Problem = The answer should contain every record below, output exactly.

(Collected data entries)
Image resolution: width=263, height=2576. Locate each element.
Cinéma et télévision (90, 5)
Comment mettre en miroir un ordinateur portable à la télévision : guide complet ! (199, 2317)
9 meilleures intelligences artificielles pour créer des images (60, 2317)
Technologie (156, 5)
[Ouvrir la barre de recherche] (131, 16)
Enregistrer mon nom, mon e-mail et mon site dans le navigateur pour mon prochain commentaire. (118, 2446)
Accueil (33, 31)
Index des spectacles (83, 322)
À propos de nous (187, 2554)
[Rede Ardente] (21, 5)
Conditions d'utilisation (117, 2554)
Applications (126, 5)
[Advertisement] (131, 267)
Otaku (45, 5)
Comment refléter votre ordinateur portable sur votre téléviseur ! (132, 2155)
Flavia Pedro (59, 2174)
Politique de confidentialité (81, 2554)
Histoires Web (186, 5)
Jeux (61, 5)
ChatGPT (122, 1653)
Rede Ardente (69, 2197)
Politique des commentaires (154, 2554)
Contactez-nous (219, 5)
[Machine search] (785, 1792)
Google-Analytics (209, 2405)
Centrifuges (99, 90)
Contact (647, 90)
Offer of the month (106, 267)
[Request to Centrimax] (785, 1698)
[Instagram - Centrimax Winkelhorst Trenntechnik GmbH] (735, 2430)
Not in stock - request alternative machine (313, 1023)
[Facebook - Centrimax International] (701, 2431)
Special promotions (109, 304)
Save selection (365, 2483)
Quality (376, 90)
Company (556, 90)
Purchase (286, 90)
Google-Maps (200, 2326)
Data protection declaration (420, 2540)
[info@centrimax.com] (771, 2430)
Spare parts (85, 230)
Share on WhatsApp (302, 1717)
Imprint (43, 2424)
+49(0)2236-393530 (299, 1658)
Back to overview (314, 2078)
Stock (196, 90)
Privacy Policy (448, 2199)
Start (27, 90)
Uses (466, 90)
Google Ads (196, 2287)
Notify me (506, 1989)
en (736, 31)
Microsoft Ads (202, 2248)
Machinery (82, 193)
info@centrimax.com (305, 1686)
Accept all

Your solution =
Image resolution: width=263, height=2576. Locate each element.
Cinéma et télévision (90, 5)
Comment mettre en miroir un ordinateur portable à la télévision : guide complet ! (199, 2317)
9 meilleures intelligences artificielles pour créer des images (60, 2317)
Technologie (156, 5)
[Ouvrir la barre de recherche] (131, 16)
Enregistrer mon nom, mon e-mail et mon site dans le navigateur pour mon prochain commentaire. (118, 2446)
Accueil (33, 31)
Index des spectacles (83, 322)
À propos de nous (187, 2554)
[Rede Ardente] (21, 5)
Conditions d'utilisation (117, 2554)
Applications (126, 5)
[Advertisement] (131, 267)
Otaku (45, 5)
Comment refléter votre ordinateur portable sur votre téléviseur ! (132, 2155)
Flavia Pedro (59, 2174)
Politique de confidentialité (81, 2554)
Histoires Web (186, 5)
Jeux (61, 5)
ChatGPT (122, 1653)
Rede Ardente (69, 2197)
Politique des commentaires (154, 2554)
Contactez-nous (219, 5)
[Machine search] (785, 1792)
Google-Analytics (209, 2405)
Centrifuges (99, 90)
Contact (647, 90)
Offer of the month (106, 267)
[Request to Centrimax] (785, 1698)
[Instagram - Centrimax Winkelhorst Trenntechnik GmbH] (735, 2430)
Not in stock - request alternative machine (313, 1023)
[Facebook - Centrimax International] (701, 2431)
Special promotions (109, 304)
Save selection (365, 2483)
Quality (376, 90)
Company (556, 90)
Purchase (286, 90)
Google-Maps (200, 2326)
Data protection declaration (420, 2540)
[info@centrimax.com] (771, 2430)
Spare parts (85, 230)
Share on WhatsApp (302, 1717)
Imprint (43, 2424)
+49(0)2236-393530 (299, 1658)
Back to overview (314, 2078)
Stock (196, 90)
Privacy Policy (448, 2199)
Start (27, 90)
Uses (466, 90)
Google Ads (196, 2287)
Notify me (506, 1989)
en (736, 31)
Microsoft Ads (202, 2248)
Machinery (82, 193)
info@centrimax.com (305, 1686)
Accept all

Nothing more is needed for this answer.